Here are the Healthcare Waste Institute’s general recommendations for managing waste after administering the vaccine for Covid-19.

In general, disposal of SARS-CoV-2 mRNA vaccine-related wastes should follow the same processes as other vaccine-related wastes.

Contact MERI for the pickup and disposal of your vaccine waste.

Sharps from Vaccines should go into a sharps container

Testing items that should be in the biohazard bag include:

  • PPE that has been grossly contaminated (i.e. blood, vomit)
  • Used swabs or processed testing materials

However, not all states are the same. If a state has more stringent requirements than below, follow your state’s laws!

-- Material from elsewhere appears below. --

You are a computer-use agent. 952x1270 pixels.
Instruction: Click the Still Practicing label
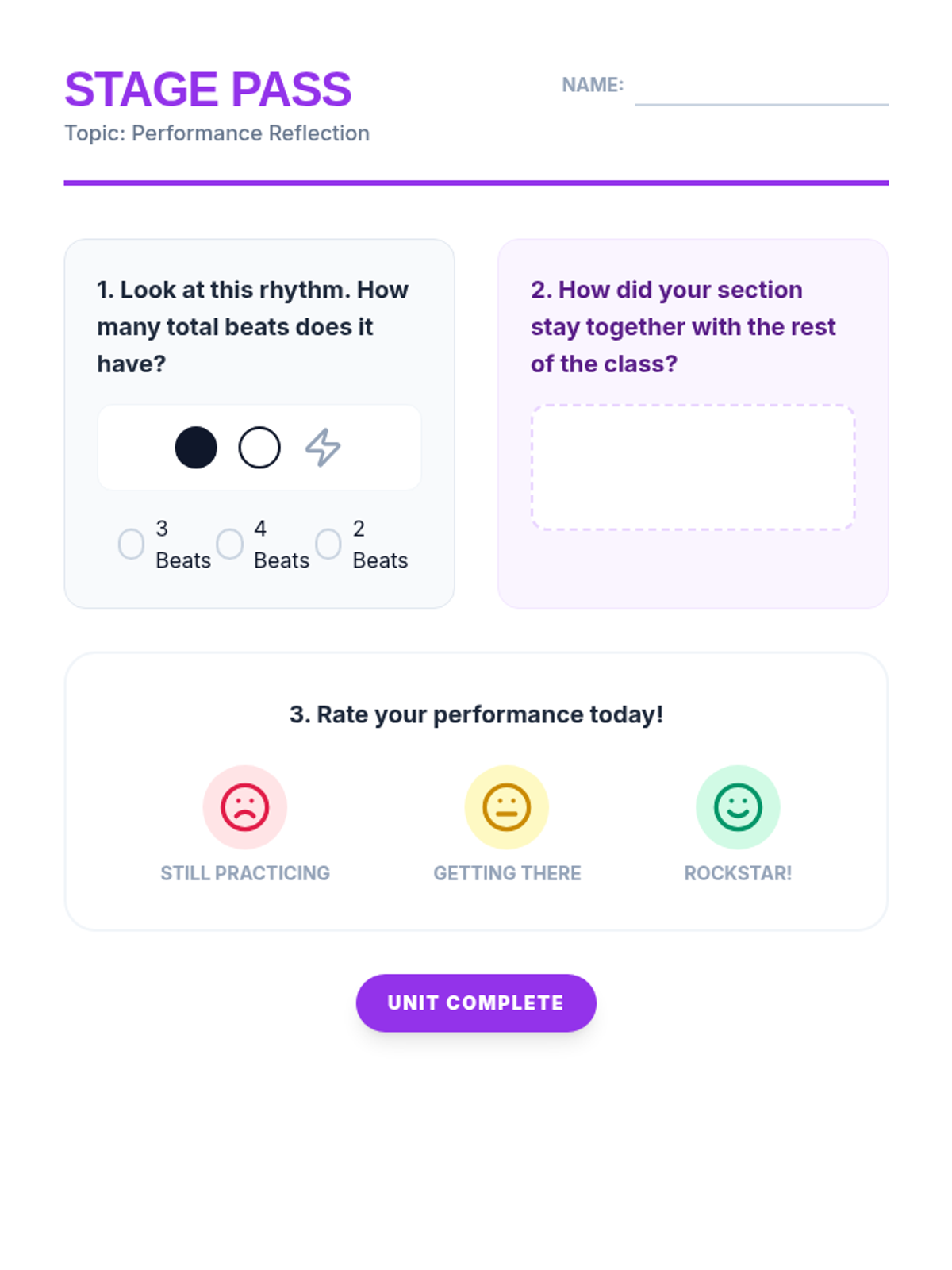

In addition, if the CDC or vaccine manufacturer provides updated management practices, follow those instead. Lastly, please be sure to follow MERI’s policy of placing all sharps into sharps containers and tying all biohazard bags when they are full. Here is a video that outlines how to prepare medical waste for shipment.

Medical Waste Containers

Use the following containers for each of the waste products listed below:

  • Sharps Container – Used syringes or needles or empty vaccine vials.
  • Pharmaceutical waste container – Remaining doses of vaccine. The vaccine is not a hazardous waste. The SARS-CoV-2 mRNA vaccine does not contain any viral material, attenuated or otherwise. It does not need to be managed as a hazardous waste pharmaceutical. Dispose of vials containing residual liquids according to state or end disposal facility requirements for non-hazardous pharmaceuticals or regulated medical waste.
  • Red bag – Grossly contaminated personal protective equipment (PPE), which has blood or vomit on it. Or, any processed swabs or other testing material.
  • Trash – PPE, such as masks, gowns, and gloves, that are not contaminated. In addition, items such as cotton balls, alcohol wipes, bandages, and polystyrene packaging can be put in the trash.
  • Recycling – Recycle cardboard packaging that isn’t going back to the manufacturer.
  • Return to the manufacturer – Follow vaccine manufacturers’ instructions for return of any “cold box” shipping materials and tracking devices.  In the case of the Pfizer-BioNTech COVID-19 vaccine, the temperature-monitoring device, foam lid, dry ice pod, and box that holds the vial trays should be returned.
  • Other Dry ice should be allowed to sublimate. It should change from a solid to a gas in an open, well-ventilated area. Additionally, keep it in the original container. Dry ice in an enclosed space can lead to the build-up of carbon dioxide which can result in a potential for suffocation.